Figure 1: Distribution of Attributes Countplot
Project 4: Clustering
What is Clustering?
Clustering is a fundamental technique in unsupervised learning, where the goal is to identify groups, or clusters, of similar data points within a dataset. The main idea is to partition the data into subsets, or clusters, such that data points within the same cluster are more similar to each other than to those in other clusters. Two common methods for clustering are k-means and agglomerative hierarchical clustering.
- K-Means Clustering: K-means starts by randomly selecting k initial cluster centroids
(representative points) in the feature space. Then, it iteratively assigns each data
point to the nearest centroid and updates the centroids by computing the mean of all
points assigned to each centroid. This process is repeated until the centroids no longer
change significantly, or until a specified number of iterations is reached.

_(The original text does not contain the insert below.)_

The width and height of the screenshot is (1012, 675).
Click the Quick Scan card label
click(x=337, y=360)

- Agglomerative Hierarchical Clustering: Agglomerative clustering starts by considering
each data point as a separate cluster and then merges the closest pairs of clusters
iteratively until only one cluster remains. The merging process is guided by a distance
metric (e.g., Euclidean distance) between clusters, and various linkage criteria (e.g.,
single linkage, complete linkage, average linkage) determine how the distance between
clusters is measured.
Introduction
Navigating the current housing market presents significant challenges, with elevated mortgage rates, out-of-reach home prices and record-low housing stock. Achieving homeownership feels increasingly out of reach for many today. According to the Zillow Home Value Index, the average value for single-family homes in the US peaks in California at $785,294. In this analysis, we'll delve into California's housing rates from a few decades ago. Our goal is to explore the relationship between various features in our dataset and housing values.

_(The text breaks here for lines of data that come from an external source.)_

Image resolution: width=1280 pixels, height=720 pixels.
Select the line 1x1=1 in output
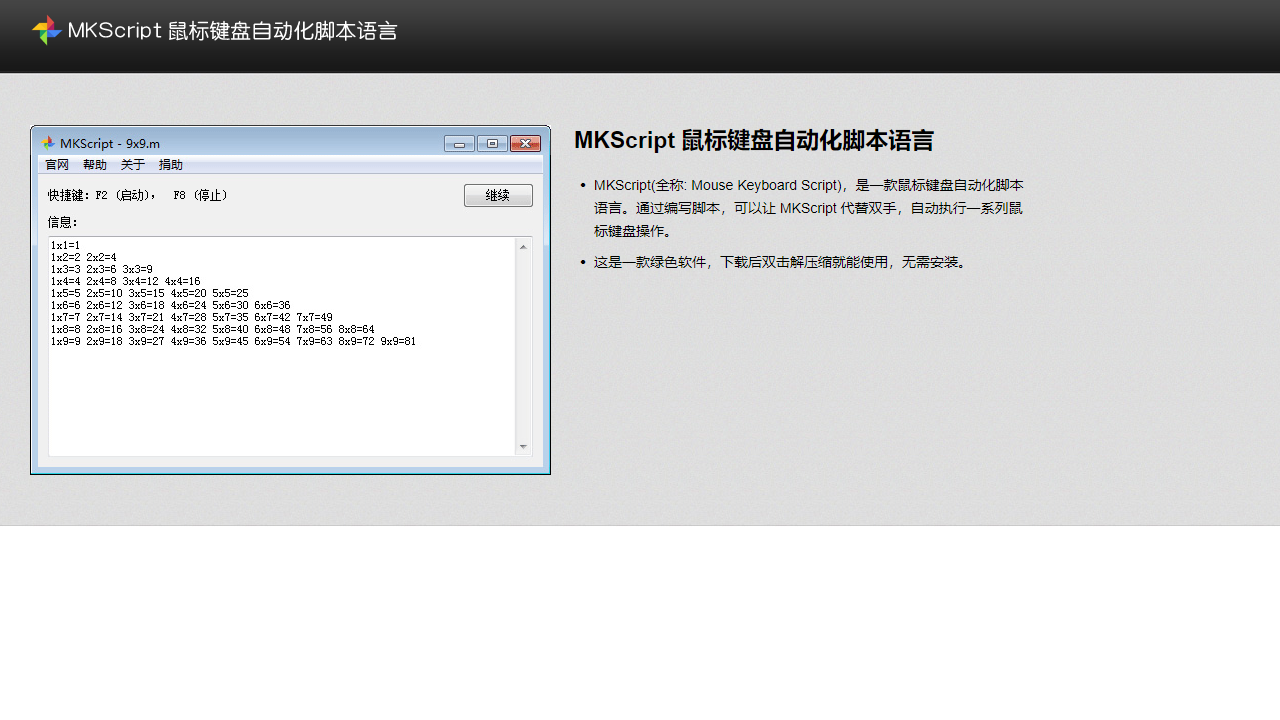tap(65, 245)
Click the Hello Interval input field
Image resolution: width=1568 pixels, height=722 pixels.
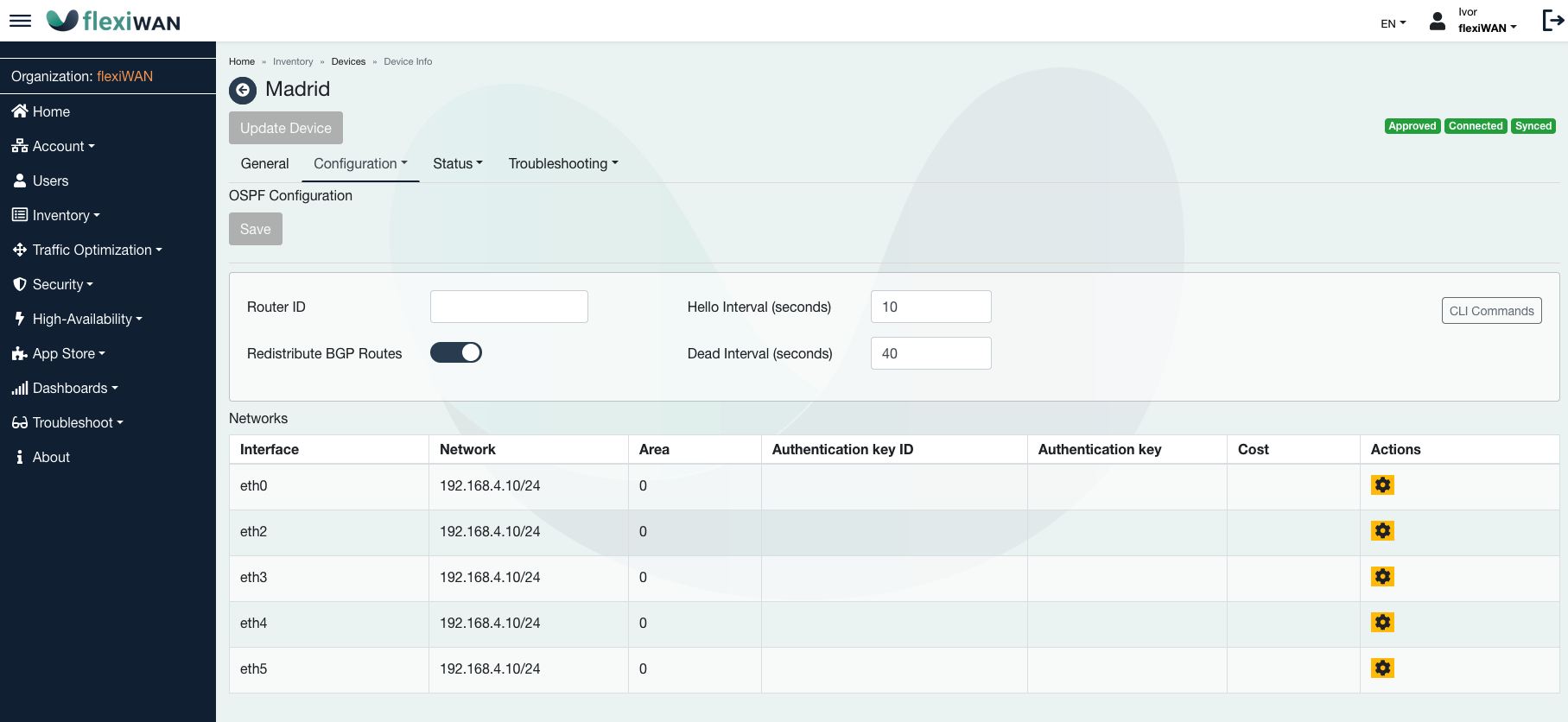coord(930,307)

We will be using the "California
Housing Prices" dataset from
Kaggle. The data pertains to the houses found in a given California district and some summary
statistics about them based on the 1990 census data. The dataset features 10 variables for
20,640 entries, most which are self explanatory: longitude, latitude, housing_median_age,
total_rooms, total_bedrooms, population, households, median_income, median_house_value,
ocean_proximity. Nine of the variables are ordinal, with ocean_proximity being the nominal
variable. We will use the location data (latitude and longitude). We will cluster the houses by
location and observe how house prices fluctuate across California.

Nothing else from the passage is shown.